Ceuta intenta volver a la normalidad después de una jornada que dejó al descubierto la fragilidad de la frontera sur de España y el costo humano de una crisis migratoria que desbordó los controles en cuestión de horas. En las calles de la ciudad autónoma se mantiene un fuerte dispositivo de seguridad con presencia policial y militar, mientras las autoridades tratan de ordenar el tránsito y evitar nuevos intentos de entrada en un episodio que ya ha elevado a 72 el número de migrantes muertos, según el último balance del Gobierno citado por El País.
La situación no se limita a Ceuta. En Melilla, el tránsito fronterizo también se ha ralentizado ante un nuevo intento de entrada, una señal de que la presión migratoria en el norte de África sigue activa y de que el problema no es un hecho aislado, sino parte de una dinámica más amplia de movimientos desesperados hacia territorio europeo. La respuesta de las autoridades ha sido inmediata y visible: más controles, más presencia en puntos sensibles y una carrera por recuperar el orden en dos enclaves donde cualquier alteración en la frontera tiene efectos directos sobre residentes, comerciantes y servicios básicos.
El dato de las 72 muertes cambia el foco de la discusión. Ya no se trata solo de una entrada masiva o de un desafío de seguridad fronteriza, sino de una tragedia humanitaria que obliga a mirar de frente las condiciones en las que miles de personas se exponen a riesgos extremos para cruzar hacia España.
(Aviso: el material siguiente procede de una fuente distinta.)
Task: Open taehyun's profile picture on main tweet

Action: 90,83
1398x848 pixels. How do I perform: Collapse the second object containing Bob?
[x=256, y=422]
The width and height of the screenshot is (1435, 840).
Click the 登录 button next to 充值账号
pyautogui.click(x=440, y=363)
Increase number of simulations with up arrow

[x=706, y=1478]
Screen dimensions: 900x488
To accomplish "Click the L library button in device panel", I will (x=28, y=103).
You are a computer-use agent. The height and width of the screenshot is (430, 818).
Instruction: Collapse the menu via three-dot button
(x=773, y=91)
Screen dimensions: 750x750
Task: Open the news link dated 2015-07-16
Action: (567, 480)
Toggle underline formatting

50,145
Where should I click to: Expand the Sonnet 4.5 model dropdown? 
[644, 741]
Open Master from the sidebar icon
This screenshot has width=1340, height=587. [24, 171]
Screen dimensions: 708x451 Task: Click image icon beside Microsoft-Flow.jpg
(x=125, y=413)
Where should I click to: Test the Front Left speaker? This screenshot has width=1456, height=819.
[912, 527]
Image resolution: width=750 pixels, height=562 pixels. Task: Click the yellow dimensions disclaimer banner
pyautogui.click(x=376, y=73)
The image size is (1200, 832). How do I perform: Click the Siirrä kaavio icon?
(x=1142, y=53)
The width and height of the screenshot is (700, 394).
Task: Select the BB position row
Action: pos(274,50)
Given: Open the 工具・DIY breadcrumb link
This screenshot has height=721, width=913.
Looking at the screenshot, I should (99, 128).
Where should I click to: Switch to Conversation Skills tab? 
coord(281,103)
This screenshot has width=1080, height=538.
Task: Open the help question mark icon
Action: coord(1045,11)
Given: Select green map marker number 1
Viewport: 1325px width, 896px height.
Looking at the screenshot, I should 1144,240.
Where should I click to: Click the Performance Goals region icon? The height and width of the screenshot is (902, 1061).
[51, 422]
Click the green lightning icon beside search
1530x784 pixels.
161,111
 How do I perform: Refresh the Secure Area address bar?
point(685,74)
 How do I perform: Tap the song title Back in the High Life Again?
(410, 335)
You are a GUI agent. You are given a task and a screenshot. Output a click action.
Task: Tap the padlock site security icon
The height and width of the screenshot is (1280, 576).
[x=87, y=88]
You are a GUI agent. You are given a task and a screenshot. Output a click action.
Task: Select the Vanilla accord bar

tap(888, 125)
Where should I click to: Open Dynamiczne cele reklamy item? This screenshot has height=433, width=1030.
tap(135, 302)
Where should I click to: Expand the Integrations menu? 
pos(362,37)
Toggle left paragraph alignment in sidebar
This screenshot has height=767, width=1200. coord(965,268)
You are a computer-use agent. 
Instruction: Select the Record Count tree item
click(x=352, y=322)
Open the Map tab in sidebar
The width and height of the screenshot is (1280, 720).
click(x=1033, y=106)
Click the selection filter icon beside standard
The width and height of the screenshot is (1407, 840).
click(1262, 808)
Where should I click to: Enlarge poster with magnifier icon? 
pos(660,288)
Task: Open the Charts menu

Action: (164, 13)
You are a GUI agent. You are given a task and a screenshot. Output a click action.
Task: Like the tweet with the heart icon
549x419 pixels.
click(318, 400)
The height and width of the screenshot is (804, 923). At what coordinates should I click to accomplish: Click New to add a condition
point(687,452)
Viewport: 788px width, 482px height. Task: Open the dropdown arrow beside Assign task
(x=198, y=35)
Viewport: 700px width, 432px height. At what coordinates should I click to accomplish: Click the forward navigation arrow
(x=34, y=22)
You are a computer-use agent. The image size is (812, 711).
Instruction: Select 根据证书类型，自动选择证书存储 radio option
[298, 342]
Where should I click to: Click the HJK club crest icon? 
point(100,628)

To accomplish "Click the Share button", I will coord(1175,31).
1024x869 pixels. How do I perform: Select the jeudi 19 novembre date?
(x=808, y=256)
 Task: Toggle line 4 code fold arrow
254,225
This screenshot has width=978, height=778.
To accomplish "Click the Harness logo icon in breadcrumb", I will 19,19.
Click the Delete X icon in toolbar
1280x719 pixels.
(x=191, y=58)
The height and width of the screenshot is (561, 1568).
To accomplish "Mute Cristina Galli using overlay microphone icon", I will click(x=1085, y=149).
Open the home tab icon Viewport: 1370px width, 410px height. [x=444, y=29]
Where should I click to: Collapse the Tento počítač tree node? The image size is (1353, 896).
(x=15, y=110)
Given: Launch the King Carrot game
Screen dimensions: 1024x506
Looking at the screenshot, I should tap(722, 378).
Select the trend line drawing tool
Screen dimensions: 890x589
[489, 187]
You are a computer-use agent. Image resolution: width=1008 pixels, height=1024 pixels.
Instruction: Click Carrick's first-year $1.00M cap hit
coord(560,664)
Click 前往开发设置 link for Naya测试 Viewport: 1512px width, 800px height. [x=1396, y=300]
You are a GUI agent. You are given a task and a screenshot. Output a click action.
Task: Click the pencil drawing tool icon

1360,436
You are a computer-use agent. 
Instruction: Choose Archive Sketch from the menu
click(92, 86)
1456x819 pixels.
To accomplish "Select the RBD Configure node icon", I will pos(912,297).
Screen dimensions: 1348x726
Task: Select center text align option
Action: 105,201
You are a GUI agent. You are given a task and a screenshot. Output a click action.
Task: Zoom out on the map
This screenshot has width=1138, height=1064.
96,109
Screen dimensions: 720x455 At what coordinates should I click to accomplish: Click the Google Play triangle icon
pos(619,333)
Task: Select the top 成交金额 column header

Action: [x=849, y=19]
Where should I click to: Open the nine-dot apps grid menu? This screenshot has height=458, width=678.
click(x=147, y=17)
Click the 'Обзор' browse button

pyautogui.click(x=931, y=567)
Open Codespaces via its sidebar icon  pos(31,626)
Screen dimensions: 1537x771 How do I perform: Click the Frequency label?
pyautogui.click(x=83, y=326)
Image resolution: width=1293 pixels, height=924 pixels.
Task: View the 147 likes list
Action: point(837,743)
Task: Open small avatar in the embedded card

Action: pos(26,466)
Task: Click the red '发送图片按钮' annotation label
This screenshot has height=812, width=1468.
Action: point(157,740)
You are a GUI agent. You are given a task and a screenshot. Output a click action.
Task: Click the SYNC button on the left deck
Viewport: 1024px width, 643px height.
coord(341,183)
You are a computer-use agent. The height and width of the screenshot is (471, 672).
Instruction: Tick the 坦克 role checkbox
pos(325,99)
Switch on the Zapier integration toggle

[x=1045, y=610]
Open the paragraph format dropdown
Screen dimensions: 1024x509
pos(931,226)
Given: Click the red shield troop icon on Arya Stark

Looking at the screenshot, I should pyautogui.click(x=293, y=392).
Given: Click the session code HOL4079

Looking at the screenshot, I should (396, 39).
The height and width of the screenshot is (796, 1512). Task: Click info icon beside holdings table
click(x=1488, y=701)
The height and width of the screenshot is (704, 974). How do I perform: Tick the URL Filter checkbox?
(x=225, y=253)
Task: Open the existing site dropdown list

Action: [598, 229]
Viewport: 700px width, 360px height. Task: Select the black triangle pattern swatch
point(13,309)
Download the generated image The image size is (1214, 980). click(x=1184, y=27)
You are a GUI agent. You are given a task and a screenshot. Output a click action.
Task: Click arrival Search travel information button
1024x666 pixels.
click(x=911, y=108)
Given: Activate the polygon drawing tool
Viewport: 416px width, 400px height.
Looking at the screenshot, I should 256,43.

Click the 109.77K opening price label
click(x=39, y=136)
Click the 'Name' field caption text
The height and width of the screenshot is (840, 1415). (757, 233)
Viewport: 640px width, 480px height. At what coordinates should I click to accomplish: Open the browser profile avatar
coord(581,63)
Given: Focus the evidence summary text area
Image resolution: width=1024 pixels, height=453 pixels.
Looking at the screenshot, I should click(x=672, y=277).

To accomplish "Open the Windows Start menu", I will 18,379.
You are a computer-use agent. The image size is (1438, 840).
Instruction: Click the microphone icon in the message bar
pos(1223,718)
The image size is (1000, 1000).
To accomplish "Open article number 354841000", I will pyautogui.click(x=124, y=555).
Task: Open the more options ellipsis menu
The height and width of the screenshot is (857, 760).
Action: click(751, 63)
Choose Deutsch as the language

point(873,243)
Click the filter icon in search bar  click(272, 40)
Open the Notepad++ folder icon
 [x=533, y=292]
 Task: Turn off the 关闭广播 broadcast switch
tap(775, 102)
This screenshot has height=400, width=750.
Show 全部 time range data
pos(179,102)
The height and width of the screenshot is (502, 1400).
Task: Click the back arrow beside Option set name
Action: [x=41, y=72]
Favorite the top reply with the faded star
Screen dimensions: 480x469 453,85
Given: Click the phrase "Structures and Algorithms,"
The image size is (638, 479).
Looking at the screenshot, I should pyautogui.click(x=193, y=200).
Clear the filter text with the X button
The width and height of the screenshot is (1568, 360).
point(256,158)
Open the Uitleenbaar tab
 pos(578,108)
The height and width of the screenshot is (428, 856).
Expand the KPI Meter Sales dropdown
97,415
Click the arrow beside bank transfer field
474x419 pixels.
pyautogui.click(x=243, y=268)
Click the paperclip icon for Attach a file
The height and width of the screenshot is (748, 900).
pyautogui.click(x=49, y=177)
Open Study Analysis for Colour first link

Ceuta y Melilla funcionan como termómetro de la política migratoria europea: cuando la presión aumenta, se evidencian las limitaciones de los mecanismos de control, la dependencia de la cooperación con Marruecos y la falta de respuestas estructurales para una ruta que sigue acumulando muertos. Para la población local, la crisis también deja huellas inmediatas: calles militarizadas, comercios alterados, servicios desbordados y una sensación de vulnerabilidad que se instala cada vez que la frontera se descontrola.
Lo que ocurra en las próximas horas será clave para medir si las autoridades logran contener la situación o si el episodio abre una nueva fase de tensión en la frontera sur de Europa. Pero más allá del operativo de emergencia, la escena deja una conclusión incómoda: mientras no cambien las causas profundas de la migración irregular y la gestión internacional de estos flujos, Ceuta y Melilla seguirán siendo el punto donde se concentra una crisis que Europa prefiere administrar a resolver.